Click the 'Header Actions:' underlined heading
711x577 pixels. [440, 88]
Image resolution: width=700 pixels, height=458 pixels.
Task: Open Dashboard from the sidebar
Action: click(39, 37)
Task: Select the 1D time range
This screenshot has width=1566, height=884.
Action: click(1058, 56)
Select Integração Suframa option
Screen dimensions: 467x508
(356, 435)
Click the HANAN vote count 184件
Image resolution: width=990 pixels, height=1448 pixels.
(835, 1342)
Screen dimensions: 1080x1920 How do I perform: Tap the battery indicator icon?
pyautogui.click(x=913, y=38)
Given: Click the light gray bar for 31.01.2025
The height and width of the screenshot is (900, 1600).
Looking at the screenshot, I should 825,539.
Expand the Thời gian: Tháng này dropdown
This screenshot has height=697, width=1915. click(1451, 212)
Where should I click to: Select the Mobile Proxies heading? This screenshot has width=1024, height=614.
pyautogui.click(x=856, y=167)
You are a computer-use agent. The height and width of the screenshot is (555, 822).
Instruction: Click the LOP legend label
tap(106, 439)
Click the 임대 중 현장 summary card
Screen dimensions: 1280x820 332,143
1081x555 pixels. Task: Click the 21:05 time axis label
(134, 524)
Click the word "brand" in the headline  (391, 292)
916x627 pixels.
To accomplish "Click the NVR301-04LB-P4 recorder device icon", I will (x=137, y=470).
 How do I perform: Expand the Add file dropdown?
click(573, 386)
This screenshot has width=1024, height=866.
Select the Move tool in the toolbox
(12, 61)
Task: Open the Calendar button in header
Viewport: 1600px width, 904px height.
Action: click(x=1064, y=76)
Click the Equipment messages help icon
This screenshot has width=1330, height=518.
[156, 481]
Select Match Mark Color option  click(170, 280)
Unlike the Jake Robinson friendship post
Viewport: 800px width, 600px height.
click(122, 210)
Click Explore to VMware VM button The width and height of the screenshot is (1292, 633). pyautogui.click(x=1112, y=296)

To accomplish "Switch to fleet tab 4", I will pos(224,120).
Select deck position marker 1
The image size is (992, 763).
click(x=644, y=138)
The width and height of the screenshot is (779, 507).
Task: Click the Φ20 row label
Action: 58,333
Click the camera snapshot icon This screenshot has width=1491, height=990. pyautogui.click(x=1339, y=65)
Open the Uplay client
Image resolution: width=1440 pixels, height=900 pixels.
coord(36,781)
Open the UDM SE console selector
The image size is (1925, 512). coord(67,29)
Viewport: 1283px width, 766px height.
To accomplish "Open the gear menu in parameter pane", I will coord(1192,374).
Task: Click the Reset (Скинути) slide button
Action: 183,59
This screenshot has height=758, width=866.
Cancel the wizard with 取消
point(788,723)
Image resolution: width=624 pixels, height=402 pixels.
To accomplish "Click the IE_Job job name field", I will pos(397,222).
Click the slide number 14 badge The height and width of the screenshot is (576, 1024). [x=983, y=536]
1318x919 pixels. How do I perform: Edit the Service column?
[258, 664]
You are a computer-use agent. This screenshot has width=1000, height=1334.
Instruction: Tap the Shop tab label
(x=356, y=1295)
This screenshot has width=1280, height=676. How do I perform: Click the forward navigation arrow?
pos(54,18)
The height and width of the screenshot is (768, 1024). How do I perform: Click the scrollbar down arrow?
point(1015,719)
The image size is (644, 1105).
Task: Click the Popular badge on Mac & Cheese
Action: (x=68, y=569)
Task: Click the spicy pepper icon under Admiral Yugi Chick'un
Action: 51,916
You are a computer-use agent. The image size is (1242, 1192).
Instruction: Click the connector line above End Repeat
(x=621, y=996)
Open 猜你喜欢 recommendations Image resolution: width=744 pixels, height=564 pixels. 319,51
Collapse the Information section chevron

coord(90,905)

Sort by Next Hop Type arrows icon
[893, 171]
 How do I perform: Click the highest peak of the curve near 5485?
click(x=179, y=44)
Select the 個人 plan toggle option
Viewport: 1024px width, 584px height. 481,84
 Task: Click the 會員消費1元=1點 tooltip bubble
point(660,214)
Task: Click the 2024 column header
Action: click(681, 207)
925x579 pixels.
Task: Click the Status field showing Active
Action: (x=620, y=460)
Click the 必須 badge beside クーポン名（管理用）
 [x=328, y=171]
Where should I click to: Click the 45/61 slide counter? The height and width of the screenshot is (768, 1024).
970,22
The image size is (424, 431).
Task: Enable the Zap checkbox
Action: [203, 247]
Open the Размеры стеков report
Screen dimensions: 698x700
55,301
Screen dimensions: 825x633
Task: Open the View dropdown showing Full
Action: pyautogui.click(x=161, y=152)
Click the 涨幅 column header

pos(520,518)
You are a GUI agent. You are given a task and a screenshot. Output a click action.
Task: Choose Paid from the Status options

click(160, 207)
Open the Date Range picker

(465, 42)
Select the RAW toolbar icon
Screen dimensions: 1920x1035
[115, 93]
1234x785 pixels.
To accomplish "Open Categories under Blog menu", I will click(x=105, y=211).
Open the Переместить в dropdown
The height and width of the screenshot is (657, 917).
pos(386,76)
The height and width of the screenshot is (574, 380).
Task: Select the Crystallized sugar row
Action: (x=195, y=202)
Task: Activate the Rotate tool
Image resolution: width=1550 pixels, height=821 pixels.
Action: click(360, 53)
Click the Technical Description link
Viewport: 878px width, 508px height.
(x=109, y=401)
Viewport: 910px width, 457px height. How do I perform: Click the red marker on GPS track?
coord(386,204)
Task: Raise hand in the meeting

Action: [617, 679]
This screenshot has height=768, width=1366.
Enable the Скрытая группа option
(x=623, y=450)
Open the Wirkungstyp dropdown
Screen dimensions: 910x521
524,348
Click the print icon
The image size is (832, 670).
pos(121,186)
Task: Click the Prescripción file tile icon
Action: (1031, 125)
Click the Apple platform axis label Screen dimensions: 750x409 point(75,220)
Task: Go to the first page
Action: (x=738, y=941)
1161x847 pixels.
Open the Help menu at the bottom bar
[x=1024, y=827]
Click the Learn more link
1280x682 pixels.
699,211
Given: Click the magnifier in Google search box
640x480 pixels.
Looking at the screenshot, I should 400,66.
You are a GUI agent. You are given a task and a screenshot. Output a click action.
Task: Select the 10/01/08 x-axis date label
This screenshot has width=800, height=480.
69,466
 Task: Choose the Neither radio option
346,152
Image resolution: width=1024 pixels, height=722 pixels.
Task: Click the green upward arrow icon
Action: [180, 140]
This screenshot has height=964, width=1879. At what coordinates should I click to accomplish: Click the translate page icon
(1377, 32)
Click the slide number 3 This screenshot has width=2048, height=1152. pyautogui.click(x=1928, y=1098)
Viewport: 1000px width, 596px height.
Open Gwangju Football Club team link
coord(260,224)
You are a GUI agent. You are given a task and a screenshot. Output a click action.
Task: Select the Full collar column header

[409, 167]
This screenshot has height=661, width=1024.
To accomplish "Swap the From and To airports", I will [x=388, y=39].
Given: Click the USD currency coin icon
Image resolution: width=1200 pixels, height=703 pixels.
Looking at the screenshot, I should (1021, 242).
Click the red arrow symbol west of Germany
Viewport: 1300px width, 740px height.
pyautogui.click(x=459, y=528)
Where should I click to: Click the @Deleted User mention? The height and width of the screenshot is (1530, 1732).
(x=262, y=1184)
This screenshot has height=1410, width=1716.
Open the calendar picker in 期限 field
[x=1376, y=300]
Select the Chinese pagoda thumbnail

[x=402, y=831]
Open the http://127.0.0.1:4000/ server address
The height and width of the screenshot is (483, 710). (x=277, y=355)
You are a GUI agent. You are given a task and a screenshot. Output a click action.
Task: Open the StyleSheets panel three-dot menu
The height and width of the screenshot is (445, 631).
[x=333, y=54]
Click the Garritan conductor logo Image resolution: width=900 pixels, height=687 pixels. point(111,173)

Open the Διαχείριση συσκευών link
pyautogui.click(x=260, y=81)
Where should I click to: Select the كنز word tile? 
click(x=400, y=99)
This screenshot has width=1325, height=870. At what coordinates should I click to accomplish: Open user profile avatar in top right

_What you will do:_ In the answer, include exactly the lines from the line containing "This screenshot has height=661, width=1024." through the end of the data, and nothing else.

_Answer below:_
This screenshot has height=661, width=1024.
To accomplish "Swap the From and To airports", I will [x=388, y=39].
Given: Click the USD currency coin icon
Image resolution: width=1200 pixels, height=703 pixels.
Looking at the screenshot, I should (1021, 242).
Click the red arrow symbol west of Germany
Viewport: 1300px width, 740px height.
pyautogui.click(x=459, y=528)
Where should I click to: Click the @Deleted User mention? The height and width of the screenshot is (1530, 1732).
(x=262, y=1184)
This screenshot has height=1410, width=1716.
Open the calendar picker in 期限 field
[x=1376, y=300]
Select the Chinese pagoda thumbnail

[x=402, y=831]
Open the http://127.0.0.1:4000/ server address
The height and width of the screenshot is (483, 710). (x=277, y=355)
You are a GUI agent. You are given a task and a screenshot. Output a click action.
Task: Open the StyleSheets panel three-dot menu
The height and width of the screenshot is (445, 631).
[x=333, y=54]
Click the Garritan conductor logo Image resolution: width=900 pixels, height=687 pixels. point(111,173)

Open the Διαχείριση συσκευών link
pyautogui.click(x=260, y=81)
Where should I click to: Select the كنز word tile? 
click(x=400, y=99)
This screenshot has width=1325, height=870. At what coordinates should I click to accomplish: Open user profile avatar in top right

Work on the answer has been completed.